### TASK DETAILS
Write out everything below from the line containing "The image size" down through the line containing "at that location." as a JSON list of strings, one string per line, dropping blank lines and leaving out the pictures.

### DATA FOR REVIEW

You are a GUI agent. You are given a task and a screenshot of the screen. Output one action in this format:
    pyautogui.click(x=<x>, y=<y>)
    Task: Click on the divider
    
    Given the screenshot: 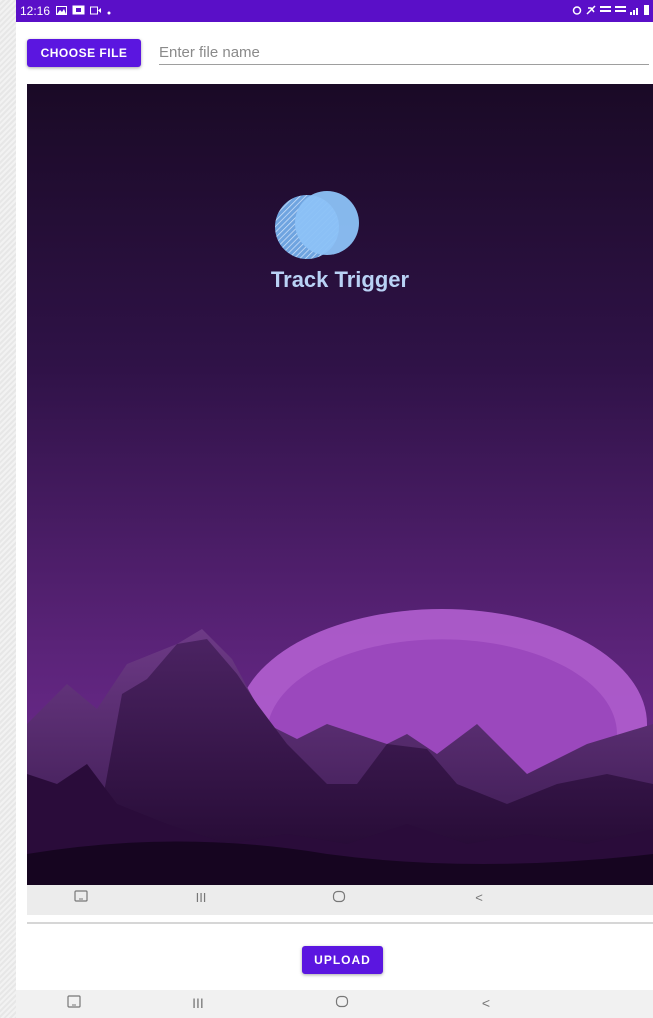 What is the action you would take?
    pyautogui.click(x=340, y=923)
    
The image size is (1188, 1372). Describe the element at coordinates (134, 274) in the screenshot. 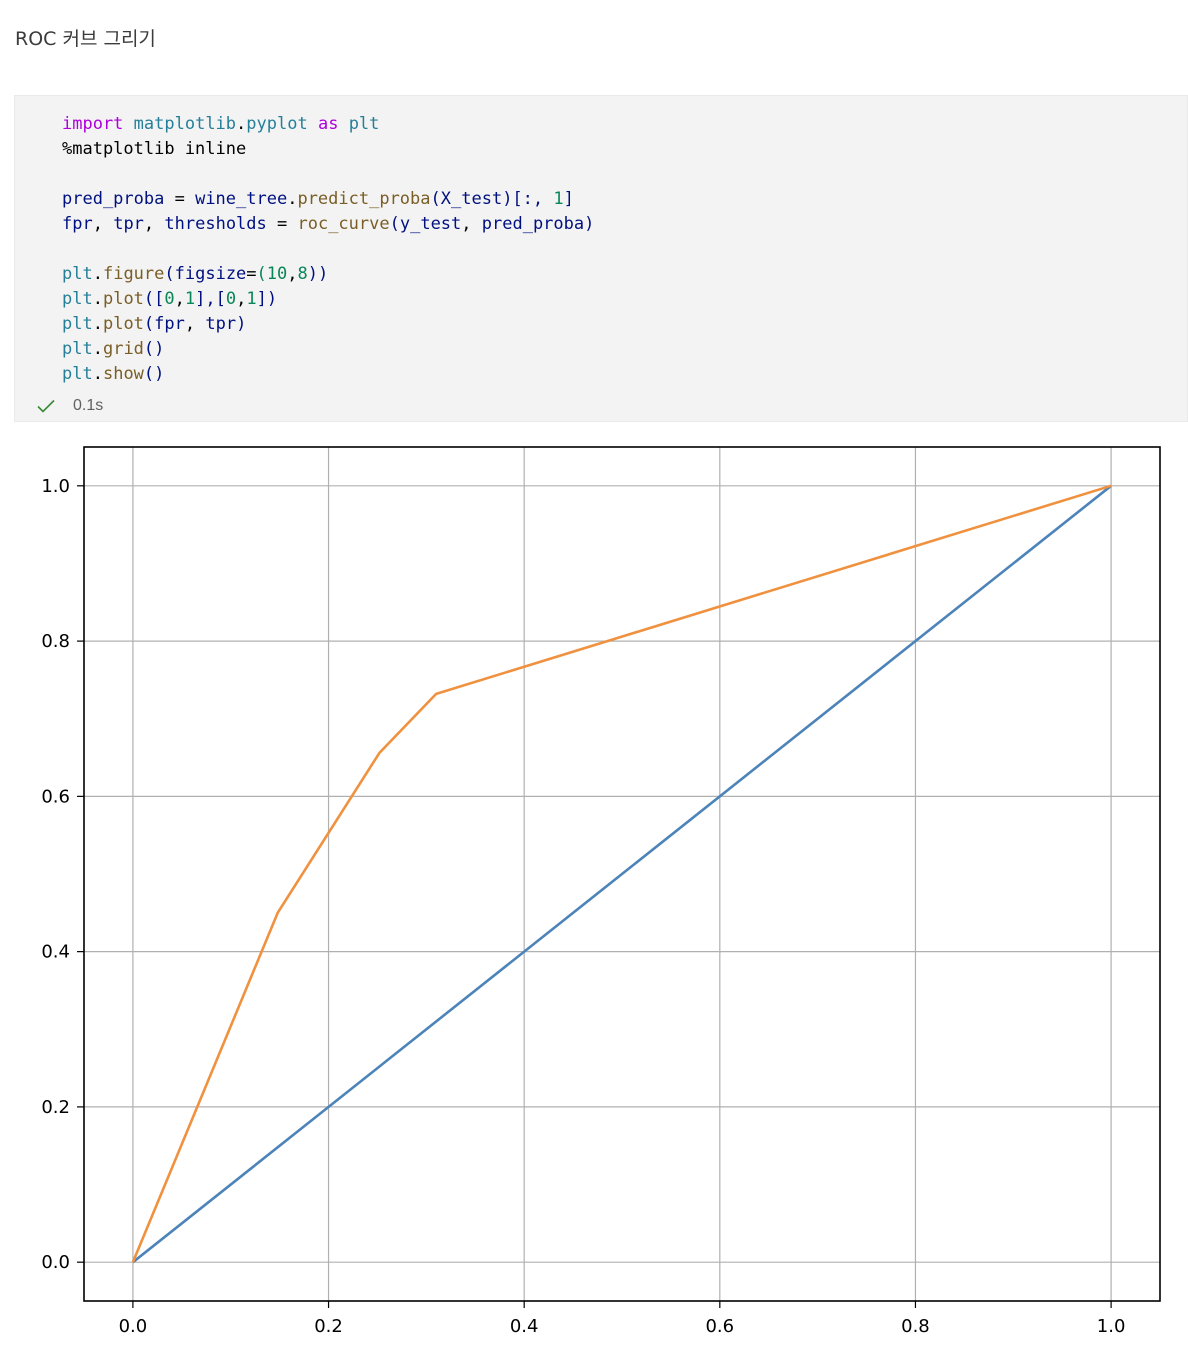

I see `code-token: figure` at that location.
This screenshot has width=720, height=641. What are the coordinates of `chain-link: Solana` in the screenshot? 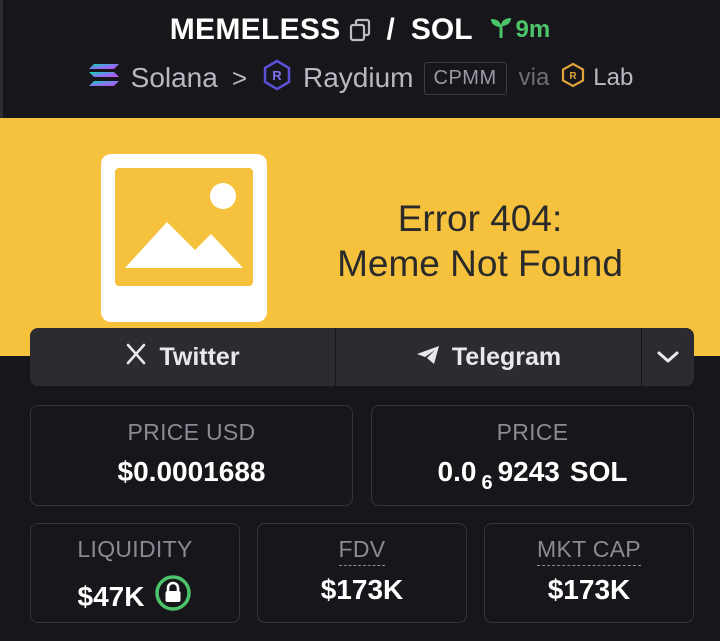 It's located at (174, 78).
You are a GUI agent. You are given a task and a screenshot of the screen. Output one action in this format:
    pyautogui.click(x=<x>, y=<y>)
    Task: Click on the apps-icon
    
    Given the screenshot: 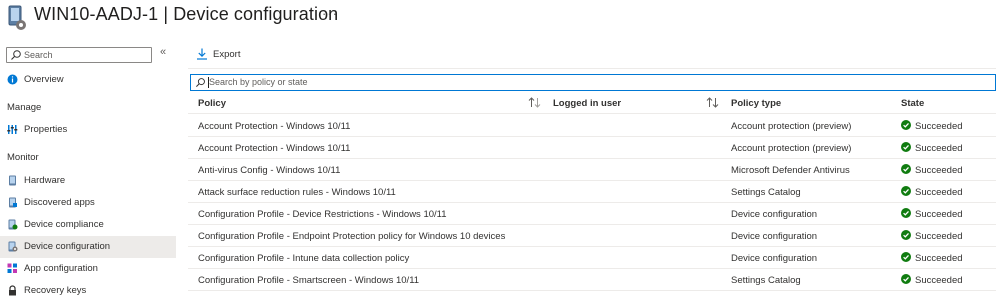 What is the action you would take?
    pyautogui.click(x=13, y=202)
    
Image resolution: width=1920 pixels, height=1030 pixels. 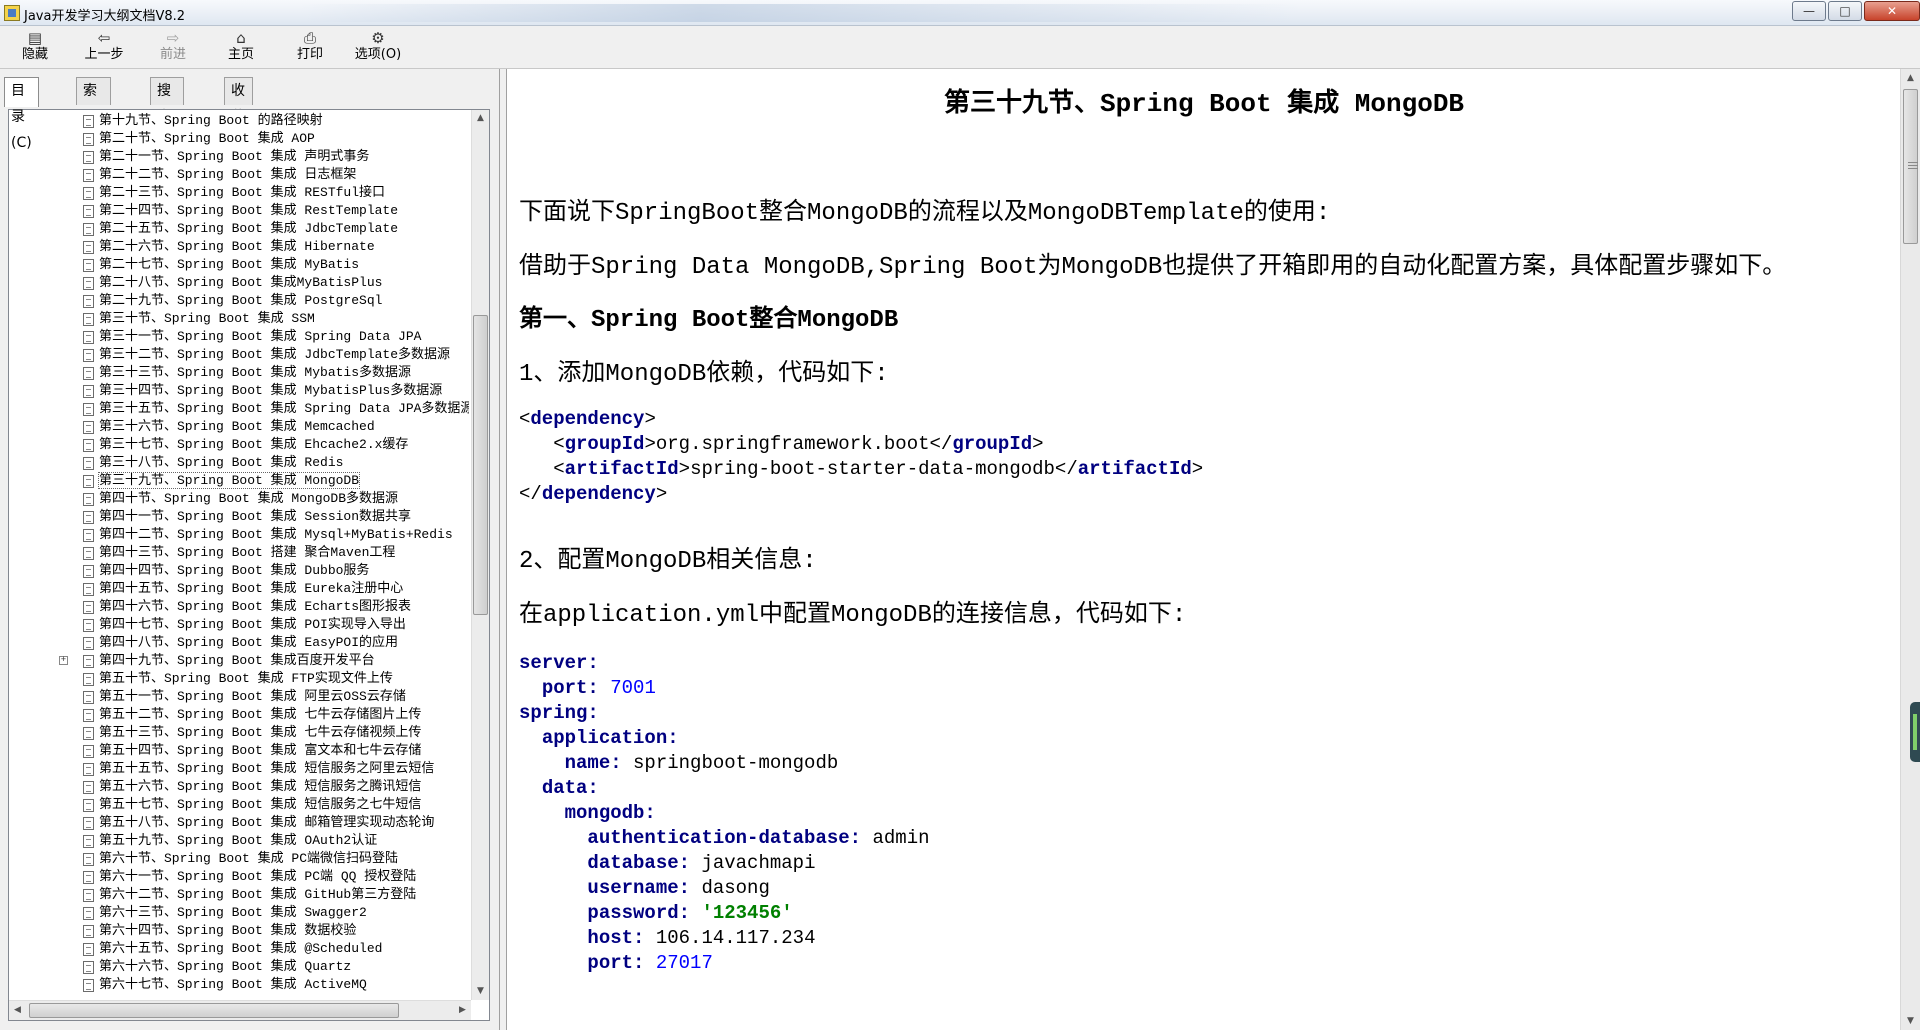 I want to click on tree-item: 第二十七节、Spring Boot 集成 MyBatis, so click(x=239, y=265).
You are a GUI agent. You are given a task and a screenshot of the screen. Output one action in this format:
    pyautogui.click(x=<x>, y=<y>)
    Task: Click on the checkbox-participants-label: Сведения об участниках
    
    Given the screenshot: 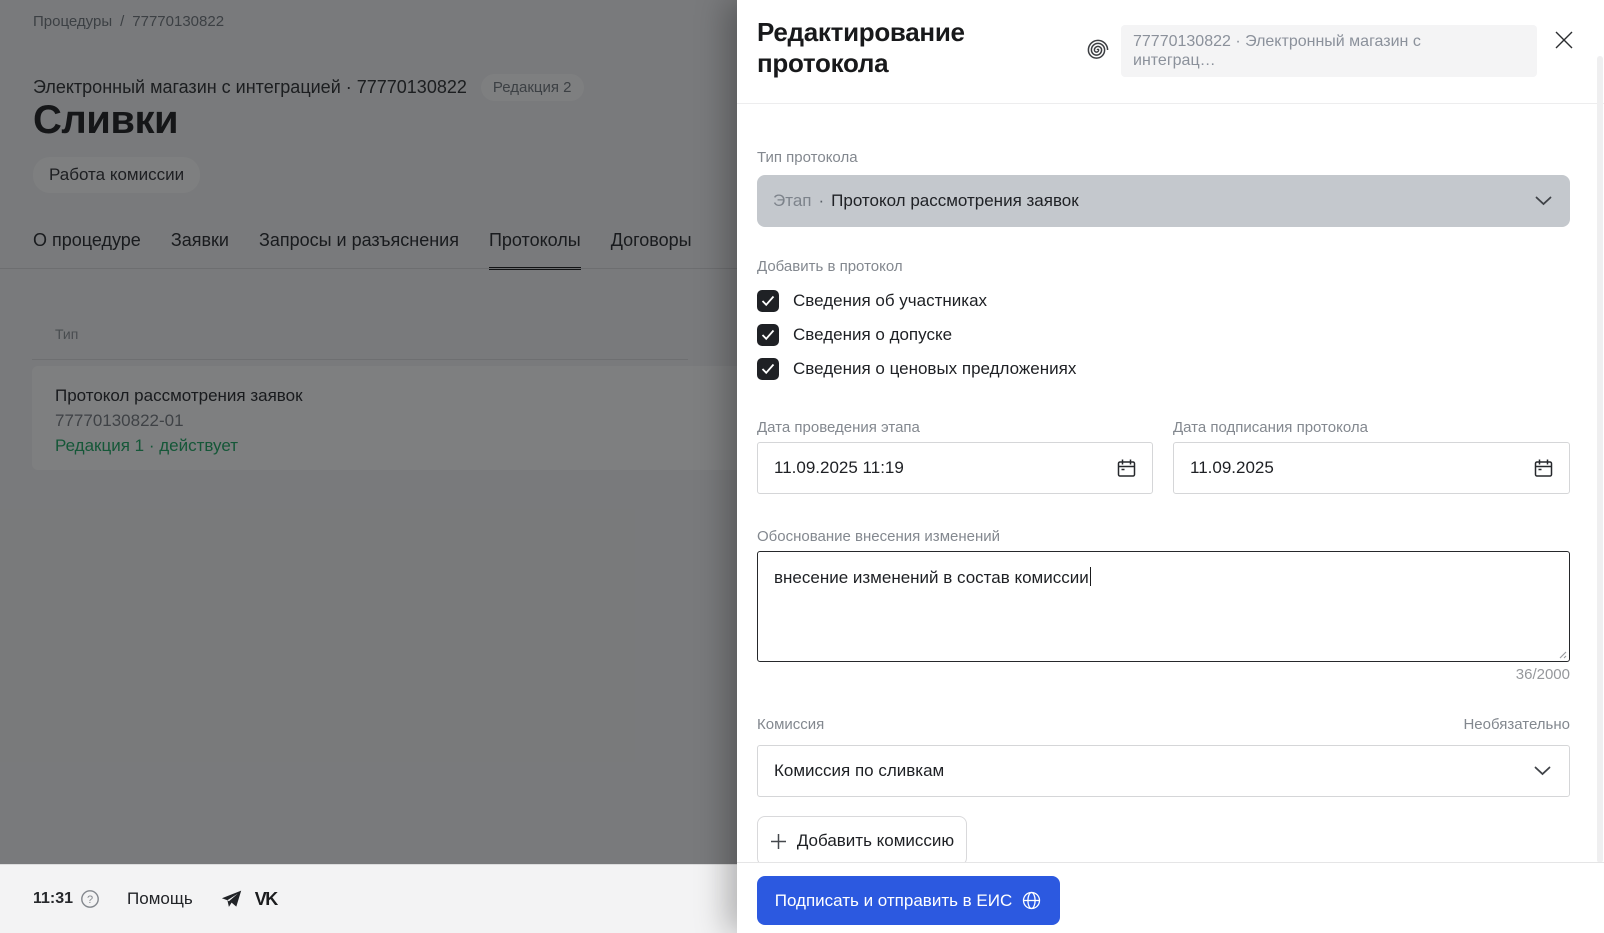 What is the action you would take?
    pyautogui.click(x=890, y=300)
    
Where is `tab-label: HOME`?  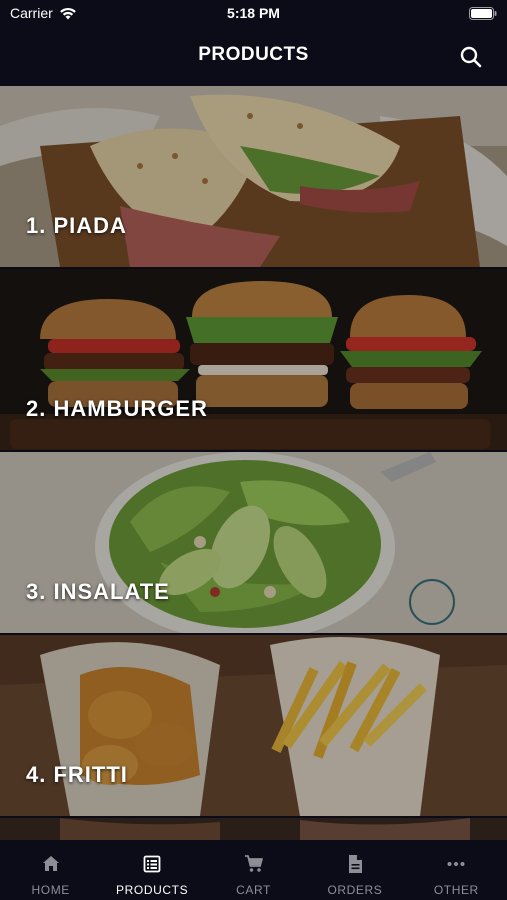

### RESPONSE TO THIS TASK
[
  "The image size is (1188, 1372). Describe the element at coordinates (134, 274) in the screenshot. ",
  "I see `code-token: figure` at that location."
]